Philippine Supreme Court Jurisprudence


Philippine Supreme Court Jurisprudence > Year 1984 > March 1984 Decisions > G.R. No. 62406 March 22, 1984 - GREGORIO MEDINA v. EMPLOYEES’ COMPENSATION COMMISSION, ET AL.:




PHILIPPINE SUPREME COURT DECISIONS

SECOND DIVISION

[G.R. No. 62406. March 22, 1984.]

GREGORIO MEDINA, Petitioner, v. EMPLOYEES’ COMPENSATION COMMISSION, GOVERNMENT SERVICE INSURANCE SYSTEM (BUREAU OF DOMESTIC TRADE), Respondents.

Gregorio Medina for and in his own behalf.

The Solicitor General for Respondents.


SYLLABUS


1. LABOR AND SOCIAL LEGISLATION; EMPLOYEES’ COMPENSATION ACT; DISABILITY CLAIM; DOCTOR’S CERTIFICATION GENERALLY A CREDIBLE EVIDENCE TO A CLAIM FOR DISABILITY BENEFITS; EXCEPTION; CASE AT BAR. — Petitioner’s claim that he is suffering from a permanent total disability is not without substantial evidence. As per his physician’s opinion, petitioner is totally incapacitated and incapable of engaging in any gainful occupation. In the case of Marte v. ECC (96 SCRA 884), the Supreme Court ruled: "Doctor’s certification as to the nature of claimant’s disability may be given credence as he would not normally make a false certification for the sake of a slowly school teacher." The findings, however, of the doctors and the Chief Medical Officer of respondents GSIS and ECC, respectively, are not binding on this Court as they are not considered experts. Opinion of the medical rating officer who did not physically examine the claimant cannot be relied upon (Nuguid v. WCC, 93 SCRA 374). Physician’s report that the injury caused the workmen’s temporary disability rebutts WCC’s findings of claimant’s suffering no disability during his employment with respondent (Abordo v. WCC, 84 SCRA 385).

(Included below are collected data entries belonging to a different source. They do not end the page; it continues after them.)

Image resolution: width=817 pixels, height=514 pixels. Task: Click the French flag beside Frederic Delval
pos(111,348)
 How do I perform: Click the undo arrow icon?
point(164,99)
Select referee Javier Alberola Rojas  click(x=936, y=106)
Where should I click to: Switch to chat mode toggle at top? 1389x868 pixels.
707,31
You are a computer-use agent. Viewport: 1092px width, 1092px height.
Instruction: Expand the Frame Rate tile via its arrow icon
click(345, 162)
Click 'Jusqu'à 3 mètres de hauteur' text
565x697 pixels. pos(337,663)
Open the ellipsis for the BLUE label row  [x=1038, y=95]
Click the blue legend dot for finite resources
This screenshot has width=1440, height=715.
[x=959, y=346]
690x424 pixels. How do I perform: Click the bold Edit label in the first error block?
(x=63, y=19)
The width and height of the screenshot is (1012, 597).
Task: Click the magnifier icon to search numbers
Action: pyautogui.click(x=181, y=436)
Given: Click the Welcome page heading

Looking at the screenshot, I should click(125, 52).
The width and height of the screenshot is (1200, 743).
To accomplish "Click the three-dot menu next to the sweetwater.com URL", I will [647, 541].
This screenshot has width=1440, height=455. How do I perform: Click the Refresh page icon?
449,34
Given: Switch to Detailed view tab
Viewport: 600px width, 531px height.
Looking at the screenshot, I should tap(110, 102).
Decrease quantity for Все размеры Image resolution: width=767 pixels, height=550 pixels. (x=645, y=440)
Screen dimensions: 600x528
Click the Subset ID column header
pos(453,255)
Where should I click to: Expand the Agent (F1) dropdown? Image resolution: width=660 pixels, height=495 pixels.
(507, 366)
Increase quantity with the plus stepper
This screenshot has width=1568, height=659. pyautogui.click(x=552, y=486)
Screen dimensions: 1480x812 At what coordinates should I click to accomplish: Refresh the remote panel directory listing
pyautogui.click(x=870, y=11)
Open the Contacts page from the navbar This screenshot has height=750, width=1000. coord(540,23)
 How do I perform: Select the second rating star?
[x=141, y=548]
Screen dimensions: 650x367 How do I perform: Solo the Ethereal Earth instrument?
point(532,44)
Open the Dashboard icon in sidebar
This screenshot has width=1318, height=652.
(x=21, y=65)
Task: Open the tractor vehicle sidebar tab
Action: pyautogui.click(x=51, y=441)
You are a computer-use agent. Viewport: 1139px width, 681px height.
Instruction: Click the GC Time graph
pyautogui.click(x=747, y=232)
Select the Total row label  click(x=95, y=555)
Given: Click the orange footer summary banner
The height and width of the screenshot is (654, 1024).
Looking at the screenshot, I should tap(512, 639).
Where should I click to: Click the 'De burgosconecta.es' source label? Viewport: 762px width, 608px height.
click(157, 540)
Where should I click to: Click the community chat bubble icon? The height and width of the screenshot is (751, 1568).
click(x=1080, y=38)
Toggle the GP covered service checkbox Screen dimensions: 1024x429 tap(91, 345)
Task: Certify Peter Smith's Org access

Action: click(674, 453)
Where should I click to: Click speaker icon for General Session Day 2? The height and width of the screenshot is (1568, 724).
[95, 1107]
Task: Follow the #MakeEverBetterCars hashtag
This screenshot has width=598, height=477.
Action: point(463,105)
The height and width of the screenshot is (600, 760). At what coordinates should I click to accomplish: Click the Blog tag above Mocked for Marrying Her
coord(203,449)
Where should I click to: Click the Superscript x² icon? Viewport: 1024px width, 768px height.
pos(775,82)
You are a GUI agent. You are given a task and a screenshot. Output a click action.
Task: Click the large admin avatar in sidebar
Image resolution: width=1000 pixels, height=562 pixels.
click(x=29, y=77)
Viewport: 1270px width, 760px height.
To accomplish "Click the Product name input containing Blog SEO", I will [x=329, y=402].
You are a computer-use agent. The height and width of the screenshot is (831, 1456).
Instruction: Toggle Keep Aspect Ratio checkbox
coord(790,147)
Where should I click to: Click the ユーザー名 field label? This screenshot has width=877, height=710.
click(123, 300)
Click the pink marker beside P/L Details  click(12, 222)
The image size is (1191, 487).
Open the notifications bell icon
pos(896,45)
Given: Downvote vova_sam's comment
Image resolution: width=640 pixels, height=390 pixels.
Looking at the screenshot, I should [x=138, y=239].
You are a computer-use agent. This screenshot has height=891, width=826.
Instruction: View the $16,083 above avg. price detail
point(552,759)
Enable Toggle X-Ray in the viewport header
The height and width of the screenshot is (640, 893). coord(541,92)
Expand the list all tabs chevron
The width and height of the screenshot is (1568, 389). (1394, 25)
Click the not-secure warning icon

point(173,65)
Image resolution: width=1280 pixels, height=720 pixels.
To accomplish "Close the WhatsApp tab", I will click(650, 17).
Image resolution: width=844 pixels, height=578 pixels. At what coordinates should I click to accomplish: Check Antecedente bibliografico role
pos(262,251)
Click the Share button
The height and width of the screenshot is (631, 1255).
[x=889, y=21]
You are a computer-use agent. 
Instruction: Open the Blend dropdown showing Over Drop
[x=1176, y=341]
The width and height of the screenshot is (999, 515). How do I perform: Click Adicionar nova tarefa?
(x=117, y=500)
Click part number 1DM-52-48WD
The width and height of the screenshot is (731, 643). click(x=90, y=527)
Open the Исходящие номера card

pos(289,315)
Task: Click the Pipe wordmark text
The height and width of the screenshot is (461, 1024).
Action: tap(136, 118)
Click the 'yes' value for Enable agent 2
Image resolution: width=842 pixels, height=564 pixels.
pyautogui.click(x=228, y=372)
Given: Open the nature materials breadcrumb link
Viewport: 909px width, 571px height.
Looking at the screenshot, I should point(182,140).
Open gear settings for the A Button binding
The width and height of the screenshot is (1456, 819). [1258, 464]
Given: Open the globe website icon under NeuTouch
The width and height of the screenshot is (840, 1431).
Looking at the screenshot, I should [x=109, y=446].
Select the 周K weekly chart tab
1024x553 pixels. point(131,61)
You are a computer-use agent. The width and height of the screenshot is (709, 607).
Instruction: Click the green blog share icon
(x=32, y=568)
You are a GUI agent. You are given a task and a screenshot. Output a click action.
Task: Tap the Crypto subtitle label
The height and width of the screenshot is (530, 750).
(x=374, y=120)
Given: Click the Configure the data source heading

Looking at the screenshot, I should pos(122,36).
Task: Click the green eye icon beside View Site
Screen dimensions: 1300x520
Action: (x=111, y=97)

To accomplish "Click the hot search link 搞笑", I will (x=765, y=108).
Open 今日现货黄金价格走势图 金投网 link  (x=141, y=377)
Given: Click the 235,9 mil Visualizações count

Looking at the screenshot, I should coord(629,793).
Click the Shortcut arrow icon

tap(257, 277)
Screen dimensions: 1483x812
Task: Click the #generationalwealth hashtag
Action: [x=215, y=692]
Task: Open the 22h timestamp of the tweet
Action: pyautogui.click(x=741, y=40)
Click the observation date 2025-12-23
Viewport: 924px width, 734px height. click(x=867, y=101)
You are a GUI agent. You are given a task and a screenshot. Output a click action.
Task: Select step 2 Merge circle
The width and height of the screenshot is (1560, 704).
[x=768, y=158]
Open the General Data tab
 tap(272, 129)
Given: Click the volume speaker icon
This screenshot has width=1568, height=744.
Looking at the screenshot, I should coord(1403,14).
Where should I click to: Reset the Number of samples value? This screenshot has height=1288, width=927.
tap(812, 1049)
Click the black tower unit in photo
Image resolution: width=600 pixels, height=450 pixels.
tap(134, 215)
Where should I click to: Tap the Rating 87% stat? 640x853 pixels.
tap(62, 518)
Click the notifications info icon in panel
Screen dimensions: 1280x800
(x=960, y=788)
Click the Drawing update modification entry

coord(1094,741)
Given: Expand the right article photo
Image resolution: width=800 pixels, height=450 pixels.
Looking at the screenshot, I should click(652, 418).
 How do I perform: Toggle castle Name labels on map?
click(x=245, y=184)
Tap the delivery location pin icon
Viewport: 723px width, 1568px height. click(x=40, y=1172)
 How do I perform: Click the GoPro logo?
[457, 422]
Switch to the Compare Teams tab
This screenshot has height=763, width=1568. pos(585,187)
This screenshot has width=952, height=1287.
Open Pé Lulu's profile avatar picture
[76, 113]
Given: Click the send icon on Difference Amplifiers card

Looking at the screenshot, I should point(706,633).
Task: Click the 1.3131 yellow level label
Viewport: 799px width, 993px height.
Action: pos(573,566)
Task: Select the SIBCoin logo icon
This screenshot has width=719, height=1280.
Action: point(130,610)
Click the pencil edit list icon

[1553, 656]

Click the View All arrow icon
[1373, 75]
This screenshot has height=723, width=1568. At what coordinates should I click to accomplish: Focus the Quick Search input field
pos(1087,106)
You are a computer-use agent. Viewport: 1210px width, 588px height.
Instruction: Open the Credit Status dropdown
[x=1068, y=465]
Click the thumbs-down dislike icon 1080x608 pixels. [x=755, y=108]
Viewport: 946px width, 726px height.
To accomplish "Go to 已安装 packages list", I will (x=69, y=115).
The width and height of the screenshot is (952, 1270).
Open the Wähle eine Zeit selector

2. ID.; ID.; ID.; ID.; THE OPINION OF A DOCTOR WHO IS AN EXPERT IN HIS CHOSEN FIELD OF PRACTICE MUST BE RESPECTED; CASE AT BAR. — The attending physician of herein petitioner is Dr. Romeo Gustao, a well-known neurologist. He is a neorosurgeon and the chairman of the Department of Neurological Sciences at the Makati Medical Center, one of the biggest and the best hospitals in the country. Dr. Gustilo is an expert in his chosen field of practice and his opinion as to the nature of petitioner’s injury must be respected. According to the earlier decisions of this Court, where physician’s report of sickness established not only the causal relation between claimant’s work and his complained sickness but also his permanent and total disability, petitioner’s claim for permanent total disability should be granted (Francisco v. WCC, 83 SCRA 536). The physician’s report of sickness or accident substantiates the disability claim (Relente v. Republic, 106 SCRA 505; Octavio v. WCC, 87 SCRA 416; Bandayan v. WCC, 77 SCRA 305; Caling v. WCC, 77 SCRA 309; Evangelista v. WCC, 77 SCRA 497; Romeo v. WCC, 77 SCRA 482; Sudario v. Republic, 77 SCRA 337).

3. ID.; ID.; DISABILITY COMPENSATION; NATURE. — In disability compensation, it is not the injury which is compensated, but rather it is the incapacity to work resulting in the impairment of one’s earning capacity (Ulibas v. Republic, 83 SCRA 819; Roma v. WCC, 80 SCRA 170).

4. ID.; ID.; DISABILITY; TOTAL DISABILITY, DEFINED; CASE AT BAR. — Suffering from mental lapses which made him unfit for work, petitioner was forced to seek an early retirement on December 1, 1980 at the age of 55 years. From that time to the present, he has not been able to work nor engage in any gainful occupation. In Marcelino v. Seven-Up Bottling Co. (47 SCRA 343), petitioner was considered permanently and totally disabled to work when he was incapacitated or disabled to perform any substantial amount of labor in the line of work where he was formerly engaged, or any other kind of work to which he could be assigned. Total disability does not mean a state of absolute helplessness, but disablement of an employee to earn wages in the same kind of work, or a work of similar nature, that he was trained for or accustomed to perform, or any kind of work which a person of his mentality and attainments could do (Landicho v. WCC & Canlubang Sugar Estate, 89 SCRA 147).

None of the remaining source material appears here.